Other professions have evolved from activities that have existed for millennia – medicine, for example, has a history dating back to the third millennium BC in Egyptian times. No profession ever sprang forth fully formed; they got there gradually, over time. Financial planning cannot transform itself into a profession overnight. As an industry it has existed only a matter of decades.

Klipin says the reason it hasn’t reached a professional level is “a longevity issue”.

“Arguably, one of the reasons that we have FoFA [Future of Financial Advice] is that the profession has not yet reached a mature enough state to set its own standards, to regulate its entire marketplace and to expel or exit or discipline members who don’t display the right behaviour,” he says.

“You look at it in the legal world, the accounting world, the medical world – those systems are well and truly advanced.

“This is an issue of not intent but one of maturity, or immaturity, in terms of the use [by the public] of the financial advisory profession.”

Klipin says the financial advice associations are making steady progress to be “the thing that associations need to be, which is a very clear membership body with a very clear voice, very clear standards and a very clear education pathway”.

“I think all of us are somewhere on that journey, but we’ve got examples before us in other professions that have been doing it 50, 100 years longer than we have, and there’s a benchmark there.”

THE FUNCTION AND ROLE OF A PROFESSIONAL ASSOCIATION

According to AFA’s Klipin, a professional association embodies a number of key criteria.

“One is that it obviously represents its members,” he says.

“They have a very clear membership offer and articulate very clearly who their members are.

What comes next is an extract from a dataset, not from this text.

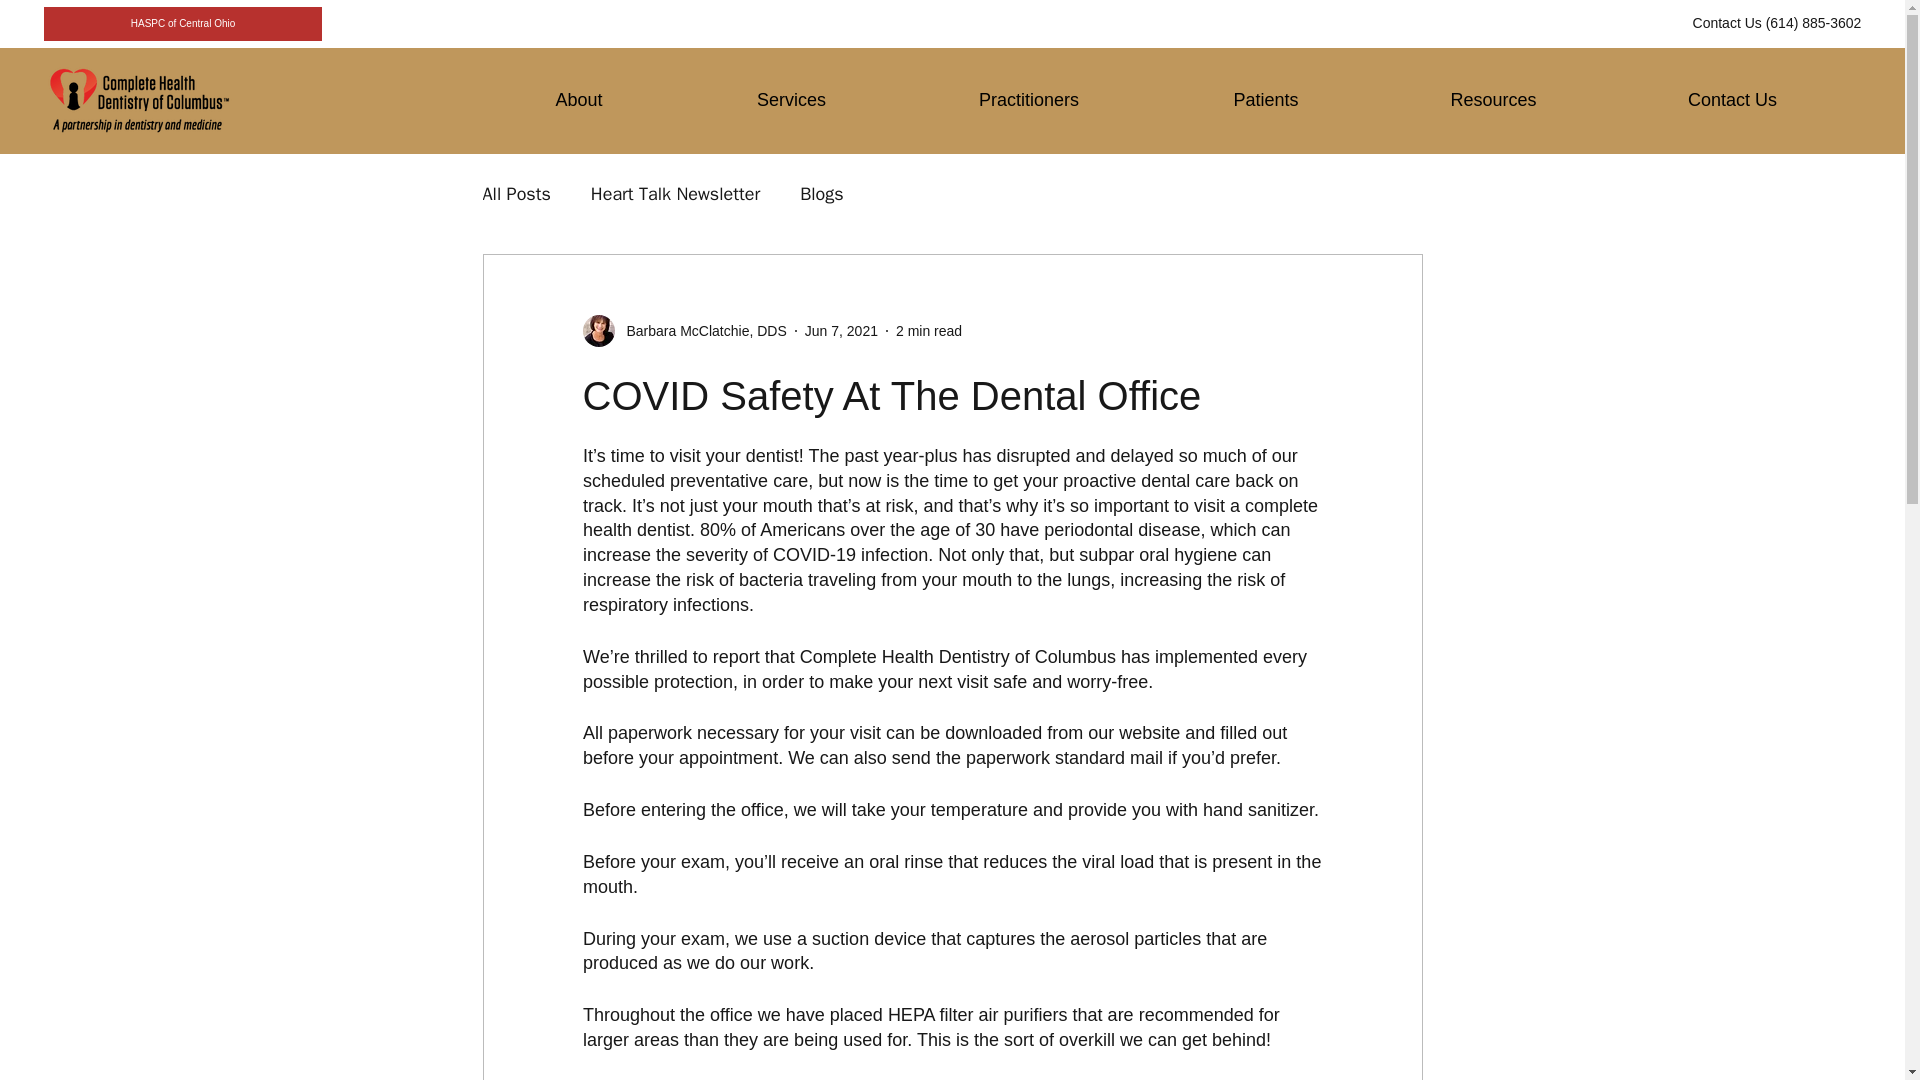  What do you see at coordinates (676, 194) in the screenshot?
I see `Heart Talk Newsletter` at bounding box center [676, 194].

“You then also have a series of codes and standards – so a code of ethics and a code of behaviour – in the expectation that members apply and adhere to that behaviour.”

Clearly, a professional association must also offer professional development and education.

“That’s around both the setting of standards and lifting the ambitions of people to think of learning and development as a lifelong activity and a lifelong pursuit,” Klipin says.

“And then I think it’s got an obligation and responsibility to focus on the best practice capability within its membership, and that’s about identifying them, providing info and research [and] showcasing the talent.

“The final component is [that] associations are in fact communities and there’s a very strong community aspect in bringing like-minded colleagues and peers who do the same job day in and day out to learn together, to network together and to basically give life to what is that community.”

While Klipin regards these criteria as the core of a professional association, even the AFA cannot tick all the boxes just yet.

“I think the entire financial adviser profession space is a work in progress,” he says.

“We’ve evolved from a cottage industry heading to a profession. That journey is probably 15, 20 years maybe at best.

“We can see where we’re heading, but we’re very young in that process. Across the financial adviser association spectrum, some of those things are done extremely well, some of them are a work in progress, some of them are hitting the radar and obviously, the whole FoFA reform package is going to accelerate the development of all that.”

For the FPA’s Sanders, disregarding industry perceptions of what a professional association should look like was necessary. Instead, the FPA relied on academic research and evidence to find out what structures were in place in existing professions.

“I was brought on four-and-a-half years ago to essentially challenge the structure of the organisation in terms of how we become a profession,” Sanders says.